A partial archive of discourse.wicg.io as of Saturday February 24, 2024.

<input type=“file” maxlength=“1024” />

leaverou
2016-06-16

Basically syntactic sugar for <input type="file" onchange="this.setCustomValidity(this.files[0].size > this.maxlength? 'some error about file being too large' : '')"> (ofc for all files if multiple) The attribute is already there, we may as well do something with it :slight_smile:

chaals
2016-06-16

Just to check, you mean it would produce an error instead of picking the file if you chose a file that was more bytes than maxlength?

leaverou
2016-06-16

No, it would allow picking the file and make the control invalid with all that that entails.

chaals
2016-06-16

ah, yep.

Sorry for being dense, and thanks for explaining.

chaoaretasty
2016-06-16

I like it but when using <input type="file" multiple length="1024" /> does length refer to total length or length per file? I can see good use cases for both and would almost want a way to specify both cases (eg an email client that limits to a maximum of 10meg of attachments and an image gallery that limits 2meg per image).

MT
2016-06-16

While the idea itself may make sense (for example, PHP has a similar feature via a hidden form field with name="MAX_FILE_SIZE"), it would probably be somewhat confusing to reuse the existing maxlength attribute with a quite different meaning.

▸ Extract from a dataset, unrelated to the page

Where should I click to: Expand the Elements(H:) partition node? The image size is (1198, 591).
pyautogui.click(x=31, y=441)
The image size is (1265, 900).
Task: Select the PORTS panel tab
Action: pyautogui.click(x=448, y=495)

A potentially more reasonable option is to use a separate attribute with a more specific and clear name like maxfilesize.

leaverou
2016-06-16

Reusing existing attributes is very much in the spirit of HTML, see multiple attribute on file inputs vs range inputs: You could argue the functionality is even more different there. Also, I don’t see how it’s that different. It’s setting the maximum length of the input, in both cases.

MT
2016-06-16

Text length is typically measured in characters while file size is measured in bytes.

Let’s imagine a user uploads a UTF-8-encoded text file. Should maxlength be applied to the file size or to the number of characters in the file? While it’s somewhat obvious for us, in the context of this topic, that it’s about bytes, it may be confusing for authors in general.

A more clear and specific attribute name would rule out such ambiguity.